INTRODUCING A STANDARD 6-MONTH TRAINING PLACEMENT IN ACUTE AND EMERGENCY PRIMARY CARE INTO GP TRAINING
I wish to put forward the radical proposal that a mandatory 6 months of the fourth year of postgraduate GP training should be spent working exclusively in urgent care settings. This has the potential to save at least as much as it costs by strengthening the provision of out-of-hours and emergency primary care, and reducing hospital admissions and emergency department attendances.
Where would the posts be based?
These 6-month posts would need to be organised, taking into account local circumstances, across the range of acute and emergency primary care provision in GP out-of-hours services and urgent care centres. Further posts could be based in hospital accident and emergency departments; ideally in those centres in which GPs are already working alongside emergency department consultants and their trainees. Normal hospital emergency department posts would be less suitable but could be considered acceptable for those doctors who had not already done such a post earlier in their training. Accident and emergency departments should be encouraged to develop posts particularly suited to GPs in training. The possibility of basing some or part of these posts with emergency ambulance services could be considered. As in all training posts a proper balance should be found between service commitment (a legitimate expectation in return for the salary) and educational value.
What are the advantages of this proposal?
Enhanced training in emergency and out-of-hours primary care would ensure that every GP acquires significant expertise, beyond basic competence, in clinical decision making and management in acute and urgent primary care settings. This would, over time, drive up standards of assessment and management of acute and severe illness in in-hours primary care. It would provide a valuable addition to the workforce for the provision of acute and urgent primary care services. It could offer opportunities for valuable skill sharing between GPs in training and ambulance paramedics. Supervision, and curriculum design and development, for trainees in urgent primary care settings would offer a valuable avenue for career development for doctors continuing to work in these settings. By strengthening provision of acute and urgent primary care it would achieve substantial reductions in the burden on hospital emergency departments and in the number of acute hospital admissions: many of which have been judged preventable by better primary care management.

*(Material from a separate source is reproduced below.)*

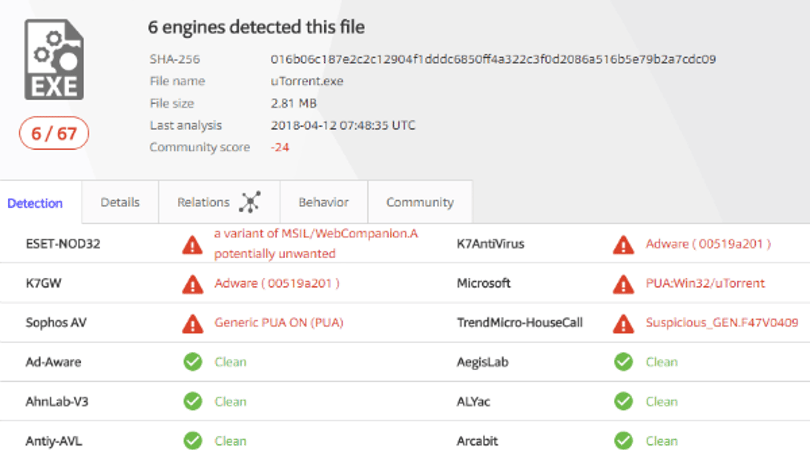Click the SHA-256 hash value

493,59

This proposal would involve initial investment to save. But additional investment in out-of-hours care is needed in any case, and investment in this form would carry the major advantage, over time, of upskilling the entire GP workforce in acute illness recognition and care. Some argue (without supporting evidence) that out-of-hours primary care can be done at lower cost by nurses, paramedics, and other healthcare professionals. But maintaining a high level of expertise in the assessment and management of acute illness among primary care doctors should remain a key priority.
CONCLUSION
Extension of GP training is necessary but there are major financial and organisational obstacles to its implementation. Urgent and emergency care is a key competency for GPs for which current training experience may progressively become inadequate. This proposal offers a way of addressing both of these problems, and of contributing in a positive way to the transformation of urgent and emergency care envisaged by policymakers.
Notes
Provenance
Freely submitted; externally peer reviewed.
Competing interests
The author has declared no competing interests. The views expressed in this paper, though formed in discussion with a number of colleagues, are personal and should not be taken as representing the views of the Oxford Deanery or the RCGP.